(ASSIGNED TASK): For each record below, write an exact copy.

Dataset items:

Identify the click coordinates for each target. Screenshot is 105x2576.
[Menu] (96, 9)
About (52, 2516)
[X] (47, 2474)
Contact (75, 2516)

(OUTPUT FOR THIS EXERCISE):
Identify the click coordinates for each target. Screenshot is 105x2576.
[Menu] (96, 9)
About (52, 2516)
[X] (47, 2474)
Contact (75, 2516)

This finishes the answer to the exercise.